Hubs in London

”When you write creativity, what do you mean? Break it down. Unpack it.”

Adrian de la Court and Sian Prime, MA Cultural and Creative Entrepreneurship at Goldsmiths University of London, hovers around the class, enthusiastically supporting the discussions and work that is being developed in the groups. And then the difficult questions to challenge the students to go deeper in their understanding, reveal a bit more, go to the bottom of all those words so easily used.

We, eight people from the GoDown Arts Center in Nairobi together with myself, have joined one of the classes in Cultural and Creative Entrepreneurship at Goldsmiths. The task is to map each individual’s strengths and assets, and come to a conclusion of the group assets. Find the deficit. Map the geographical area you are in. What assets are there around you? What possibilities does it reveal?

The work is done with paper, colored pens, lego-pieces, straws, rubberbands – anything that can help you illustrate your ideas. Envision them. The energy in the room is on top.

Later the same day we meet John Newbigin, Chair of Creative England, and of many things from his background the Political Advisor designing the work on creative industries in UK.

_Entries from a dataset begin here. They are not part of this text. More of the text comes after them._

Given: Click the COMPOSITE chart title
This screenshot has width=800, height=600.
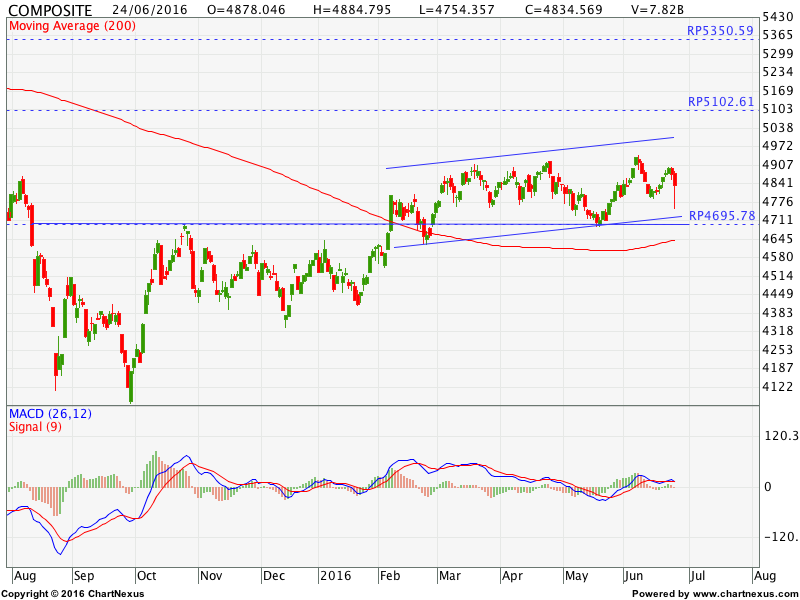Looking at the screenshot, I should (50, 10).
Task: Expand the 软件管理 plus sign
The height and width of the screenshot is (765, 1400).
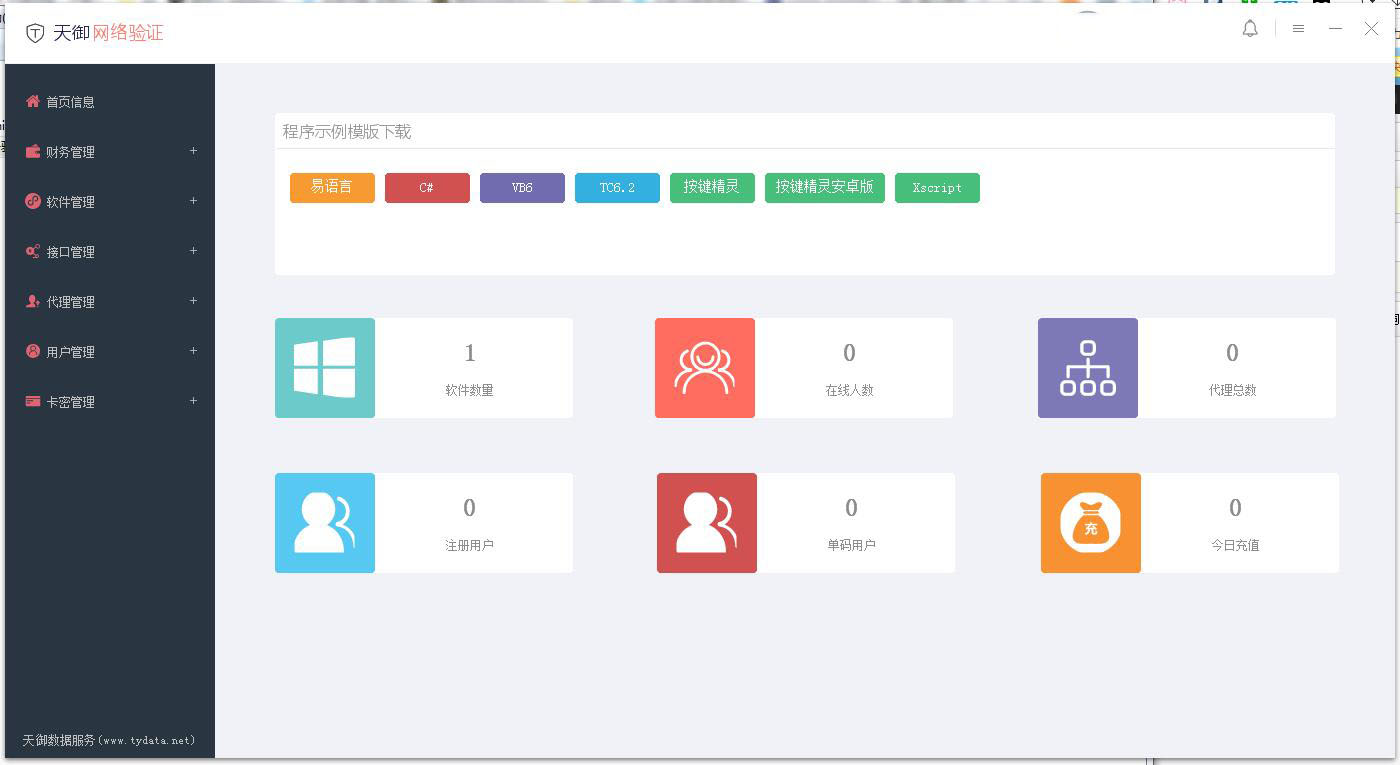Action: point(193,201)
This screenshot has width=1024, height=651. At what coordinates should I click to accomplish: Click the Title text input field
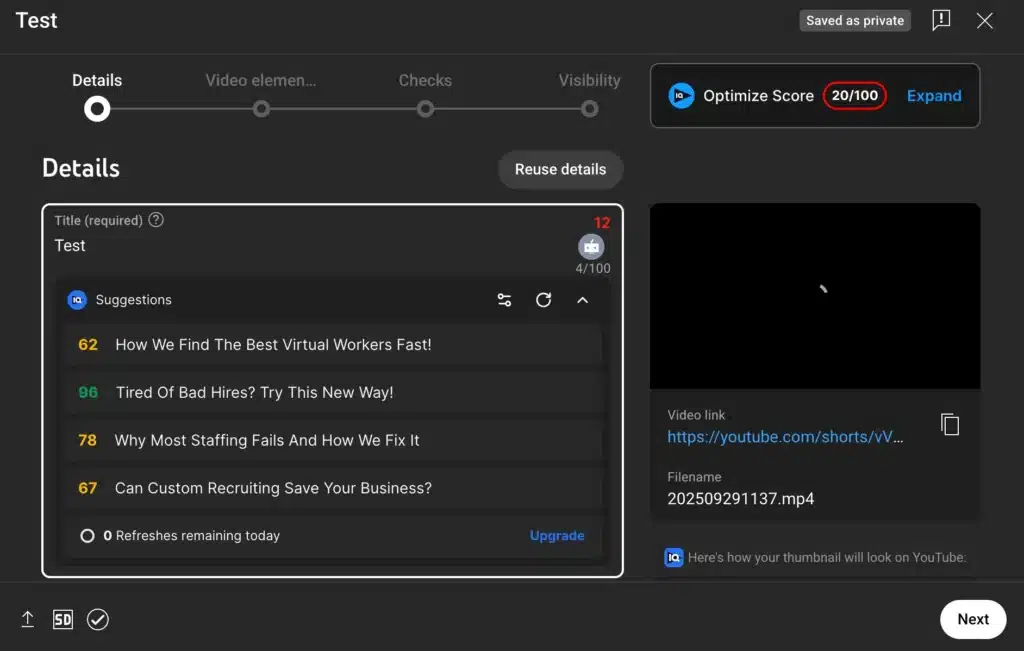(300, 246)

A few lessons from his experience was the following:

1) It’s all about sharing, and it’s amazing what you can achieve if you are not interested in taking credit for it.

2) There are moments in leadership where new ideas are put forward that no-one knows what they will lead to. To get people on board you might have to ”bullshit” a little. Do it with brilliance. Everyone knows how it works. If you are wrong, you can work that out later.

3) Don’t underestimate the formal meetings even in an informal setting. We sometimes assume people we work with know more than they actually do. Be careful. It’s better to say things twice than not say it at all. It shows openness.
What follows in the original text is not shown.